Material shown:
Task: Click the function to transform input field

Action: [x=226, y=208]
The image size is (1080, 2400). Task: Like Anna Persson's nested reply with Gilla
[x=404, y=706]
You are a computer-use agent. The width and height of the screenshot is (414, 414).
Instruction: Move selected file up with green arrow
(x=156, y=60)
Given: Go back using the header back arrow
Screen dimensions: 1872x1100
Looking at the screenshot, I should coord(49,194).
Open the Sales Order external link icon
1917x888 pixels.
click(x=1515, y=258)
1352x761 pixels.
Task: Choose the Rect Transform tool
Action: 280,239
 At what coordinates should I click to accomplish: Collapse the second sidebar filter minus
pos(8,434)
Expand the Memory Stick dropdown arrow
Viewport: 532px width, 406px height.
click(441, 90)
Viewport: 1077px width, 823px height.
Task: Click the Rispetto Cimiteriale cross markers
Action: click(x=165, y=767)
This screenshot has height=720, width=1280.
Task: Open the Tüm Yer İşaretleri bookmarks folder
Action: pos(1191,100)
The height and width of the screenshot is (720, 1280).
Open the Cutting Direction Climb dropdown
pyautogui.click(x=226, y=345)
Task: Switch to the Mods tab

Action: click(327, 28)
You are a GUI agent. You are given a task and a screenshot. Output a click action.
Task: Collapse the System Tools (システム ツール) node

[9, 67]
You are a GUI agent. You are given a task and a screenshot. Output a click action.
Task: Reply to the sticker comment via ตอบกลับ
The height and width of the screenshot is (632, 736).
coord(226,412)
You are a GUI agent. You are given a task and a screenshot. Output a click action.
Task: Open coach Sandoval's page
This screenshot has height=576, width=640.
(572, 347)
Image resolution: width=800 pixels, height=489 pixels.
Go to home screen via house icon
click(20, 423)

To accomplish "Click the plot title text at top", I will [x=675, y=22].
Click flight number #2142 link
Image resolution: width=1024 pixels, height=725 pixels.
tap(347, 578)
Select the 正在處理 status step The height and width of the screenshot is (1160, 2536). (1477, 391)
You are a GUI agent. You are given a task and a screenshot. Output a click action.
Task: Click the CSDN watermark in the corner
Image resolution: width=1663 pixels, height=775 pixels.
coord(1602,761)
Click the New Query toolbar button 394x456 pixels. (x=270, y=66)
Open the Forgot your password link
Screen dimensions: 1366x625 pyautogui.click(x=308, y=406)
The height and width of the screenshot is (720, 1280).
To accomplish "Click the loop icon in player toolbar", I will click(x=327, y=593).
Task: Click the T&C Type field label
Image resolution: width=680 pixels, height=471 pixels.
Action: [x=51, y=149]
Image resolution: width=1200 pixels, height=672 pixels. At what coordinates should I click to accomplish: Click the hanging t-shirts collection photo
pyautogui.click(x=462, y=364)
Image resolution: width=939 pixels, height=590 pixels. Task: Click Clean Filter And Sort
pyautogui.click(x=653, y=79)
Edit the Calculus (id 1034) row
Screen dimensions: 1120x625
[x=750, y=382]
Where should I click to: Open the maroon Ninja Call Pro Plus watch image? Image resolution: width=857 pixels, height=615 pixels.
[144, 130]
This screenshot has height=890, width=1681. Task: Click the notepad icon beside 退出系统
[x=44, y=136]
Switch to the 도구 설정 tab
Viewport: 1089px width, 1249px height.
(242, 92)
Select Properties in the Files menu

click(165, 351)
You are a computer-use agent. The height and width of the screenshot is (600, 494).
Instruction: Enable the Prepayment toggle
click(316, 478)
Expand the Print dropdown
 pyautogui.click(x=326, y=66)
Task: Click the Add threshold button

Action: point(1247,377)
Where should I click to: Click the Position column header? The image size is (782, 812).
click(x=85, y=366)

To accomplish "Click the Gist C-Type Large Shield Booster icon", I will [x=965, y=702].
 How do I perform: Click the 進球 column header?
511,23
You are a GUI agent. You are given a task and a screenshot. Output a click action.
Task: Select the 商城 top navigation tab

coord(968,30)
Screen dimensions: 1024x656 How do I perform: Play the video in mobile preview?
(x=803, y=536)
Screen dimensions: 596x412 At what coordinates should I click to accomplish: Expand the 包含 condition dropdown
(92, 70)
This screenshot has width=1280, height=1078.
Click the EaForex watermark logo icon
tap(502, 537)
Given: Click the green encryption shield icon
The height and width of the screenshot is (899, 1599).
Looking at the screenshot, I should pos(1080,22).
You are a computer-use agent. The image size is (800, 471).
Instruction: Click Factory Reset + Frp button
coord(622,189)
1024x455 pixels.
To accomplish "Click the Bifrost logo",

Task brief:
All that is needed is the number of lines in the material containing the string "will".

Response to this exercise:
3